Agonists of GPR40 (FFA1) have been proposed as a means to treat type 2 diabetes. Through lead optimization of a high throughput screening hit, we have identified a novel GPR40 agonist called AMG 837. The objective of these studies was to understand the preclinical pharmacological properties of AMG 837. The activity of AMG 837 on GPR40 was characterized through GTPγS binding, inositol phosphate accumulation and Ca(2+) flux assays. Activity of AMG 837 on insulin release was assessed on isolated primary mouse islets.
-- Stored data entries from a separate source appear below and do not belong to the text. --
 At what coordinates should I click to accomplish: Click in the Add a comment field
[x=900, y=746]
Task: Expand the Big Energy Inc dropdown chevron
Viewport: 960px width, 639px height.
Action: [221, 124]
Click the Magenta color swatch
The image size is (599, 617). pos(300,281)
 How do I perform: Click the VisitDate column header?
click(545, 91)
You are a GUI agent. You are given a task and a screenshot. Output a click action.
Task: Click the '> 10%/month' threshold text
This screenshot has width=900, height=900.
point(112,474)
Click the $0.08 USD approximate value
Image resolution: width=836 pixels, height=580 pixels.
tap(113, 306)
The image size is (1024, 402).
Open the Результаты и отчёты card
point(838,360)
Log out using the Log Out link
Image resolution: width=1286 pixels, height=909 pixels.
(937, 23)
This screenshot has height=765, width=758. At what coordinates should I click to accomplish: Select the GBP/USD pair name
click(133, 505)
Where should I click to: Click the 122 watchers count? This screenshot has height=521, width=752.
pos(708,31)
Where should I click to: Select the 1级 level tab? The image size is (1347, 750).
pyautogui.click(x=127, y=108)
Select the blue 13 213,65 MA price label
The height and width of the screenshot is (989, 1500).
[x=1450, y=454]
To determine the anti-diabetic activity of AMG 837 in vivo, we tested AMG 837 using a glucose tolerance test in normal Sprague-Dawley rats and obese Zucker fatty rats. AMG 837 was a potent partial agonist in the calcium flux assay on the GPR40 receptor and potentiated glucose stimulated insulin secretion in vitro and in vivo. Acute administration of AMG 837 lowered glucose excursions and increased glucose stimulated insulin secretion during glucose tolerance tests in both normal and Zucker fatty rats. The improvement in glucose excursions persisted following daily dosing of AMG 837 for 21-days in Zucker fatty rats. Preclinical studies demonstrated that AMG 837 was a potent GPR40 partial agonist which lowered post-prandial glucose levels. These studies support the potential utility of AMG 837 for the treatment of type 2 diabetes.